■ **BRIEF**
Output the data that follows exactly, line for line.

*** Opening SUPPLIED RECORDS ***

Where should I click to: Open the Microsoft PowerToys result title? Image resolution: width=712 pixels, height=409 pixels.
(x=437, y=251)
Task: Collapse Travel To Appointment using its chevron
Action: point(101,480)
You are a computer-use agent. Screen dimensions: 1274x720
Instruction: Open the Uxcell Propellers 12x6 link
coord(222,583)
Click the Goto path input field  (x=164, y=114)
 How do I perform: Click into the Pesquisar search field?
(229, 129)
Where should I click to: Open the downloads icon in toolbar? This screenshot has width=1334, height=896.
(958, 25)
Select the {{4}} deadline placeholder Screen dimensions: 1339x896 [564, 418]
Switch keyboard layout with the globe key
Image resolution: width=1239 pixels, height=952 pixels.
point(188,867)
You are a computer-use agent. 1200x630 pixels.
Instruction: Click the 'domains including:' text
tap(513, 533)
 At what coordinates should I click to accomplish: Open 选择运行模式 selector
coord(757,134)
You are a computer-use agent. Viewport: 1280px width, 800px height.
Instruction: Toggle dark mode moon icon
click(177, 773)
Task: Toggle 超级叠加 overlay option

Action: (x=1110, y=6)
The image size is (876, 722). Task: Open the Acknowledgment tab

*** Closing SUPPLIED RECORDS ***

■ **ANSWER BOX**
Where should I click to: Open the Microsoft PowerToys result title? Image resolution: width=712 pixels, height=409 pixels.
(x=437, y=251)
Task: Collapse Travel To Appointment using its chevron
Action: point(101,480)
You are a computer-use agent. Screen dimensions: 1274x720
Instruction: Open the Uxcell Propellers 12x6 link
coord(222,583)
Click the Goto path input field  (x=164, y=114)
 How do I perform: Click into the Pesquisar search field?
(229, 129)
Where should I click to: Open the downloads icon in toolbar? This screenshot has width=1334, height=896.
(958, 25)
Select the {{4}} deadline placeholder Screen dimensions: 1339x896 [564, 418]
Switch keyboard layout with the globe key
Image resolution: width=1239 pixels, height=952 pixels.
point(188,867)
You are a computer-use agent. 1200x630 pixels.
Instruction: Click the 'domains including:' text
tap(513, 533)
 At what coordinates should I click to accomplish: Open 选择运行模式 selector
coord(757,134)
You are a computer-use agent. Viewport: 1280px width, 800px height.
Instruction: Toggle dark mode moon icon
click(177, 773)
Task: Toggle 超级叠加 overlay option

Action: (x=1110, y=6)
The image size is (876, 722). Task: Open the Acknowledgment tab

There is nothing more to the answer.